Market correlation

Our latest improvement in…The Market Correlation Investable Attribute

In this blog post, we are going to explain the most recent improvements in the last investment attribute (IA) to join Darwinex’ ranks: Mr. Mc, AKA. Market Correlation.

However, before we get our hands dirty, let me briefly explain what correlation is for those of you who are not familiar with this concept.

Correlation is a statistic that measures the degree to which two variables move in relation to each other.

What are the 2 variables we use in Darwinex to calculate the Mc grade?

You are 100 % right! The relationship between your DARWIN’s return curve and the return curves in the underlying assets in which you trade.

Let me explain this further with an illustrative example.

Imagine that your DARWIN has yielded nice returns over the last year. As a result, 100% of Investors would think that you are a trading superstar and money would be pouring in into your DARWIN, right? Well, not that fast.

What if Darwinex’ algos discover that you have always been long EURUSD in 2017?

In this case, the return of your DARWIN will be 100% correlated with the EURUSD and you should not be awarded with any trading medal since you have basically made 1 trading decision in 2017: go long EURUSD.

In this extreme example, your Mc grade would be 0 which, in turn, would deteriorate your D-Score very badly, making it impossible to get a D-Score over 50, irrespective of the rest of the 11 investment attributes. Therefore, no AuM, no DarwinIA, no fame, no superstar status and an empty pocket 🙁

Darwinex Improves The Mc Investment Attribute

However, after having given this a lot of thought, we have reached the conclusion that this is not the most accurate way to measure the Mc attribute.

Well, to be totally honest with you, we already knew that this calculation was just an approximation. Nevertheless, we decided to implement it anyway for 2 primary reasons:

  • It would add much more value to our proprietary diagnostic toolkit
  • It would penalize “one-trick ponies” strategies which would likely prevent investors from investing in a “random” strategy -100% dependent on an exogenous factor, EURUSD evolution-

Why was our calculation only an approximation instead of 100% accurate?

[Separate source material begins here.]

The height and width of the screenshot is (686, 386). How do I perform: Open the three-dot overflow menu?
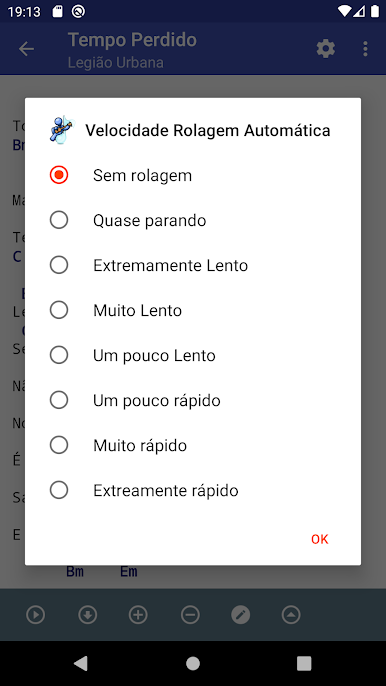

This is due to the fact that, in the old Mc version, Darwinex didn’t take into consideration either the DARWIN’s leverage, which is now considered to be a trading decision in and of itself, nor the nº of D-Periods of experience accrued with such correlation

  • DARWIN leverage

Going back to our example, remember that your DARWIN has always been long EURUSD, imagine that the  leverage applied by our risk manager in your DARWIN, in order to offer an asset with a monthly target risk set at 10% VaR, had varied over time based on leverage changes in your underlying trading strategy. Modifications due to your technical or fundamental analysis/market conditions/predictions… on the EURUSD.

The DARWIN could have been using 5:1 leverage in some trades, 2:1 in others and then up to 8:1, etc. This way, both your DARWIN’s return curve and the EURUSD curve could look very different.

It is a fact that you have always been long EURUSD but your DARWIN could have been using very low leverage when the EURUSD went down, and more leverage when it went your way.

You’d thus be making a much better return % than the underlying asset in which you were trading.

  • Experience accrued: nºof D-Periods

The experience factor is a new variable that we have decided to introduce in the final calculation of Mc.

It is not the same to be highly correlated with the underlying asset during 1 week than in the course of 1 year, and we believe that the impact on the final grade can not be the same.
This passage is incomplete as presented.